Ainda assim, Zavon acredita que “há oportunidades nas regiões ligadas ao agronegócio”.
Com o intuito de oferecer aos clientes da corretora alternativas de investimentos, a Monte Bravo tem olhado com mais atenção para estados como Goiás e Mato Grosso. Além da parceria com a Edificatto, a corretora emitiu CRIs para outra empresa de construção civil.
A Realiza, com atuação em Goiânia e Anápolis, recorreu à empresa de investimentos para a estruturação de uma operação para financiar os seus projetos nos dois municípios. A Monte Bravo levantou R$ 40 milhões nas operações.
“Há mais ou menos 45 dias, fizemos também um CRI, de R$ 217 milhões, para uma empresa que atua no Distrito Federal e que tem vários terrenos em Brasília”, completa, dizendo que a corretora emitiu R$ 500 milhões em recebíveis imobiliários no primeiro semestre. A meta é fechar o ano com mais de R$ 1 bilhão emitidos em CRIs.
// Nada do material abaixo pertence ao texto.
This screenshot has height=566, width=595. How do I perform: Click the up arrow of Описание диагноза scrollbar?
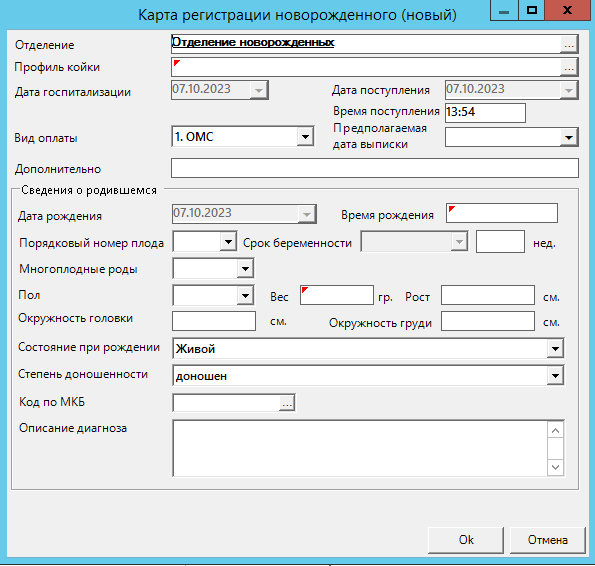[555, 431]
Para isso, a Monte Bravo adianta que mais operações do tipo serão estruturadas nos próximos meses. Todas envolvem projetos no Centro-Oeste. Com isso, Zavon reitera que o foco da corretora é buscar “boas” oportunidades na região agro, agora, mirando para o setor imobiliário.
“A gente gosta muito dessa região, da localização, e é uma região muito rica. É uma região onde se encontra excelentes projetos e, por causa do agro, está em crescimento acentuado”, observa.
O profissional da Monte Bravo chama a atenção para outro mercado que tem “feito os olhos da Faria Lima brilhar”: Goiânia. Ele comenta que a capital de Goiás tem chamado a atenção por oferecer bons produtos, empresas com boa governança, além de ter boa localização. “Lá, o risco de venda vai ser mitigado porque é uma cidade que tem capital, tem dinheiro e pessoas comprando”, acrescenta.
Ele reforça a tese de que o mercado de capitais deve olhar com atenção redobrada para a região com mais participação no agronegócio, uma vez que o eixo Rio-São Paulo já atrai muitos olhares para investimentos.
Com o canhão mirado para o mercado imobiliário de Mato Grosso e Goiás, a Monte Bravo quer crescer ainda mais com a estruturação de CRIs com esse fim e projeta emitir de R$ 1,4 a R$ 1,5 bilhão em 2025.
“A gente está só começando como corretora. A janela para a estruturação de operações de CRI está muito favorável, podendo ser para projetos de imóveis residenciais ou comerciais (lajes corporativas)”, finaliza.